Ya da 100 gr. koyun eti yediğinizde 2-3 mcg ye tekabül ediyor bu oran karşılanmış oluyor.
Ya da 250 gr. peynir de 2,5mcg oranına denk düşüyor.
200 gr. ton balığı da 4 mcg ediyor.
100 gr. kuzu ciğerinde ise 85mcg oranında b12 varmış!
Özetle Günlük alınması gerekli B vitaminleri (özellikle b12) ve ayrıca omega 3 alınmazsa hafıza kaybı ve nörolojik problemler ile karşılaşılıyıor.
-
D vitamini almamak
Eksikliğinde unutkanlığa davetiye çıkaran diğer vitamin ise D vitaminidir.
D vitamini en basit güneşten alınıyor. Her gün en az 10-15 dk kadar güneş ışığı alan normal cilt rengi olan kişiler cilt yeteri kadar D vitaminini kendisi üretiyor.
Koyu tenli kişilerde bu oran 6 kata kadar çıkabiliyormuş. Yani 1 saat güneşte dolanmaları gerekiyor.
Yalnız kışın güneşten yeterli D vitaminini alamıyoruz. Bu durumda yiyeceklerden D vitaminini karşılamak gerekiyor.
Süt, Yoğurt, Somon, Ton balığı, Uskumru, Mantar, Yumurta gibi besinlerden takviye yapabiliriz.
Dikkat ettim de B12 ile D vitamini açısından ortak gıdalar var.
D vitamini ihtiyacı yaş ilerledikçe daha fazla alınması gerekli bir vitamin çeşididir.
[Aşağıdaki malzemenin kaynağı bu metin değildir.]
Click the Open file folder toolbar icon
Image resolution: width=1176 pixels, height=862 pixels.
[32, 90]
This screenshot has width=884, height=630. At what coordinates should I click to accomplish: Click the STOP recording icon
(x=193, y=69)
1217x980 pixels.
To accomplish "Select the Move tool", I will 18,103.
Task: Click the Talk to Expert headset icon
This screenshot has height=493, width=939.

Eksikliğinde Allah muhafaza Alzhaimer hastalığına yakalanma riski vardır. -
Tiroid Hormonunun Yetersizliği
Bu eksiklik bir çok sağlık problemi yapabildiği gibi unutlanlık da yapabiliyor.
İlginç gelebilir ama egzersiz yaparsak troid bezimiz daha hızlı çalışıyormuş.
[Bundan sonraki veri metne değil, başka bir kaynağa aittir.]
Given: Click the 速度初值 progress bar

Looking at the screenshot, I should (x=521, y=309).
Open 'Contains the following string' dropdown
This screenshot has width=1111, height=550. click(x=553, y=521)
Sigara troid hormonlarını azaltıyormuş!
Ne yiyelim diye sorarsanız,troid hormonunuz yetersiz geliyor ise doktor kontrolünde doktorun önereceği besinlerden takviye alabilirsiniz.
Özellikle Balık yemeniz gerekiyor. (Görüldüğü üzere balık burada da karşımıza çıktı!) -
Bilgisayar ve Cep telefonu vs.
Beynin bir çalışma sistemi vardır. Günlük ihtiyaçlar doğrultusunda rakam ezberler elle not tutarsak onu ezberler. Günümüzde artık beynin hesaplaması gerekli değerleri bilgisayar telefon gibi sistemler yapıyor. Unutulmaması için eskiden yazı ile kağıda yazdığımız metod yerini bilgisayara bırakıyor. Bu durumda beyni tembelleştiriyoruz.
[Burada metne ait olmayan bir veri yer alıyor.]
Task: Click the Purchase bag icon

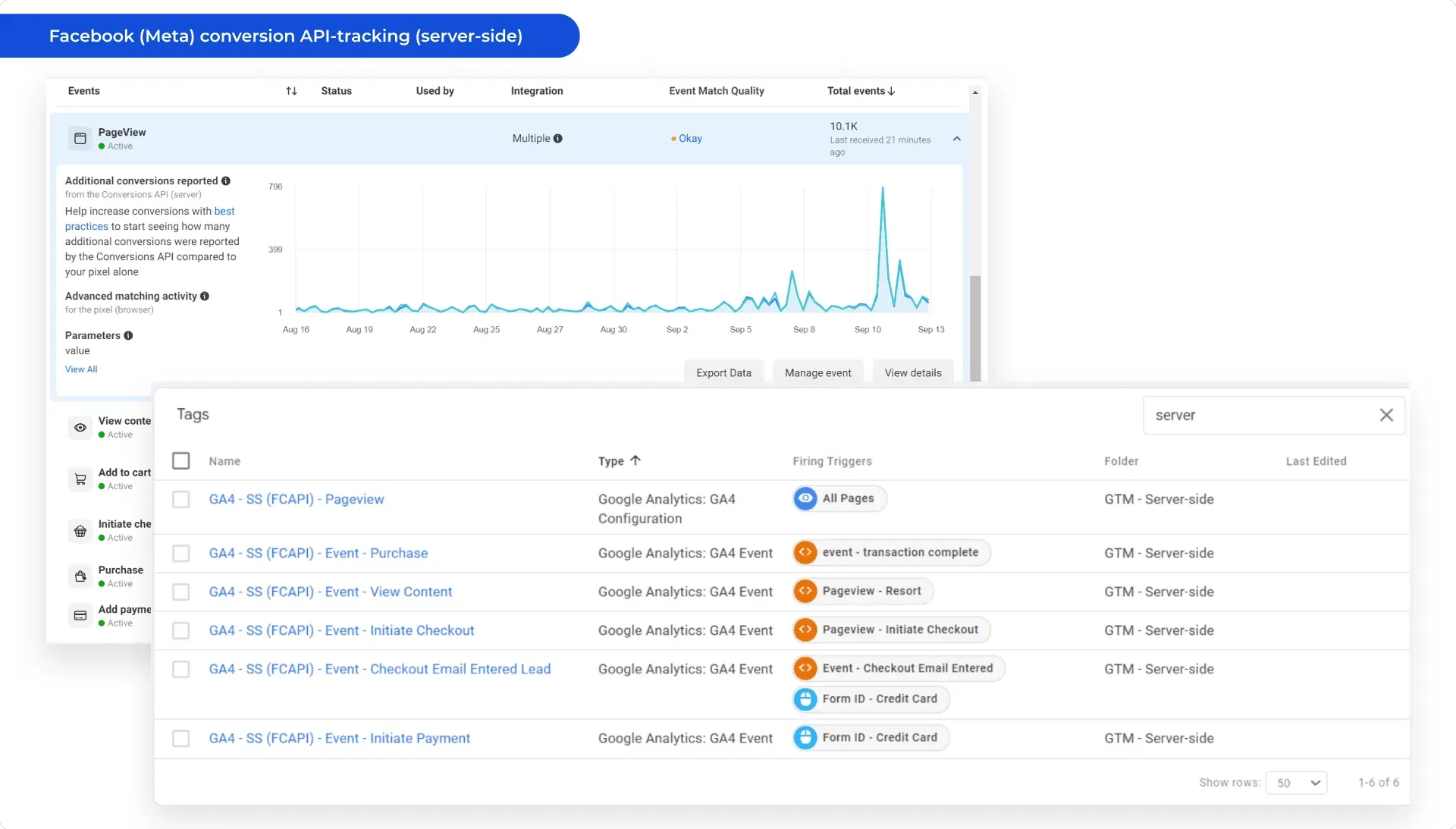Action: point(80,576)
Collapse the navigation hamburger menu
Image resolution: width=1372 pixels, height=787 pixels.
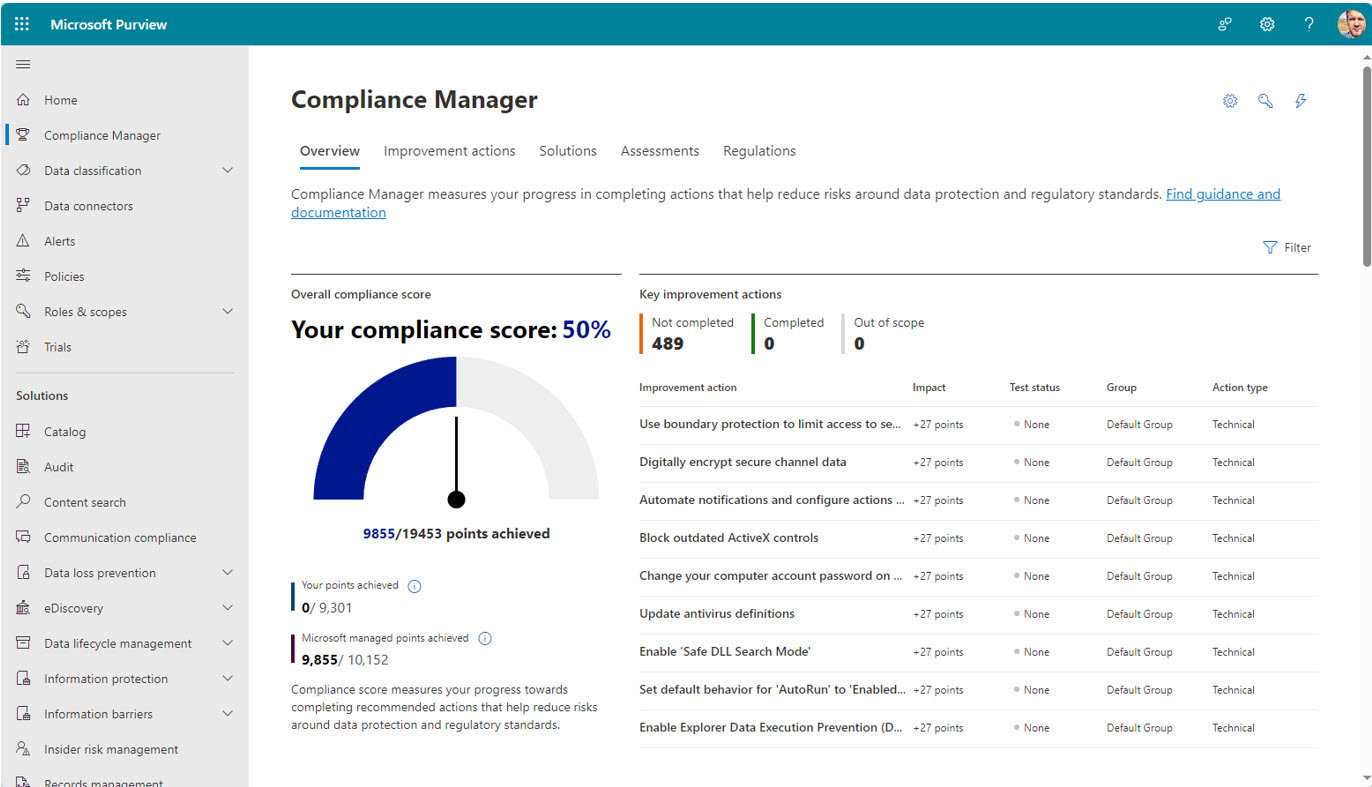coord(23,64)
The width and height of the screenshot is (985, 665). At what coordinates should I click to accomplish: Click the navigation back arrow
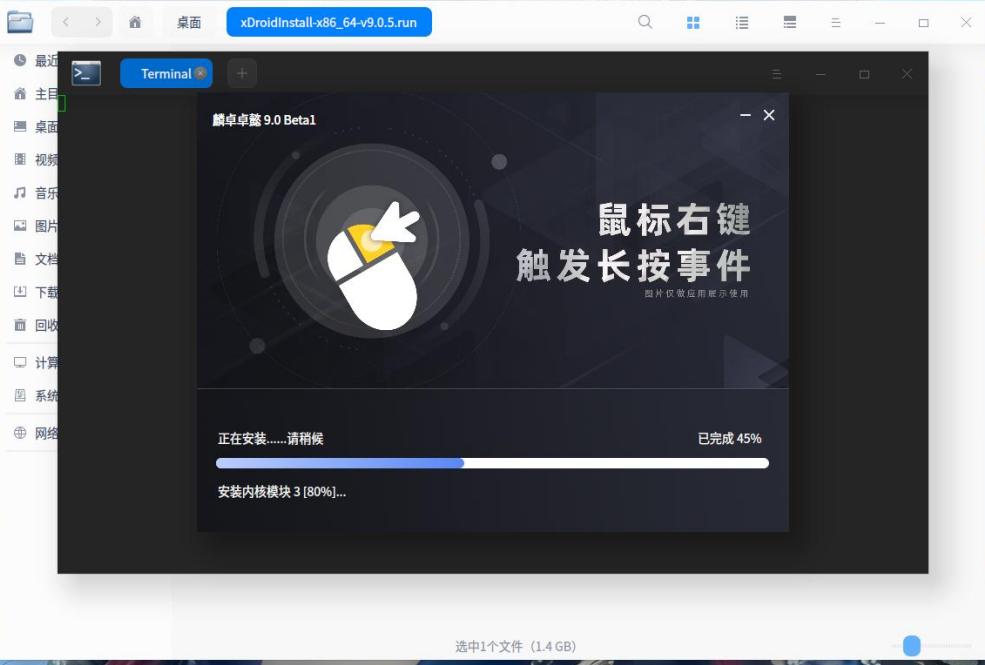[x=67, y=21]
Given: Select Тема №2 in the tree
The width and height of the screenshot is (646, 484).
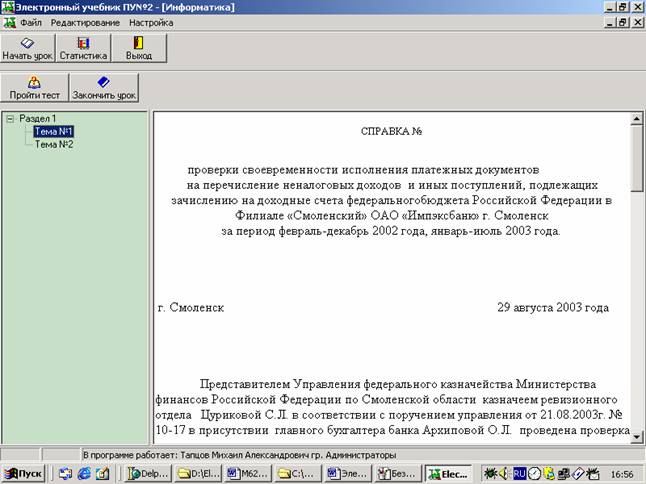Looking at the screenshot, I should [x=53, y=144].
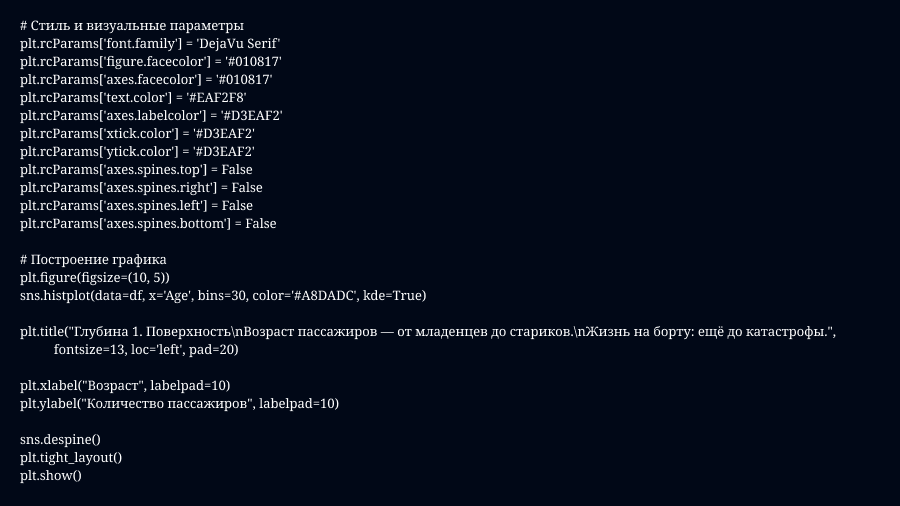Click the axes.spines.right = False line

coord(141,187)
Kendi ön sezilerimden anladığım kadarıyla bilgisayar kullanan insanlarda bilgisayarın sistemi doğrultusunda uzun süre çalıştıklarında bu sistem sanki beynin çalışma sistemi ile karıştırılıyor. Bilgisayarda dosyalarınız vs kısa hafıza olarak beyinde güçlü tutabiliyorsunuz ve bu sistematikte örneğin bir dosyayı kategori halinde nereye koyduğunuzu bildiğiniz vakit beyne iş kalmıyor. Beyin düşünüyor ama hafızanın yapması gerektiği işin %90 ını bilgisayara yüklüyor. %10 bilgi ile %90 bilgiye çağrışım yapıp bilgisayardan geri kalan bilgiyi tamamiyle bulabiliyorsunuz. Bu aşırı tembellik getiriyor!
Telefonda ve bu tarz sistemlerde durum aynı. -
Stress
Stress bir çok hastalığın davetçisi. Vücudumuz stress altındayken böbrek üstü bezlerimiz kortisol hormonu salgılar.
salgılanan bu hormon uzun süreli ise genel olarak vücudumuz ve beynimiz mutsuz olur.
Bu durum hastalık yapabildiği gibi unutlanlık da yapabilmektedir.
Salgılanan hormonun süresi uzadıkça insan mutsuzluktan kendini mutlu etmek adına şekerli ve unlu gıdalara verir.
Sağlıksız şekilde beslenmenin de getireceği etkiler hastalıkları artırdığı gibi unutkanlığı bir kat daha artırır.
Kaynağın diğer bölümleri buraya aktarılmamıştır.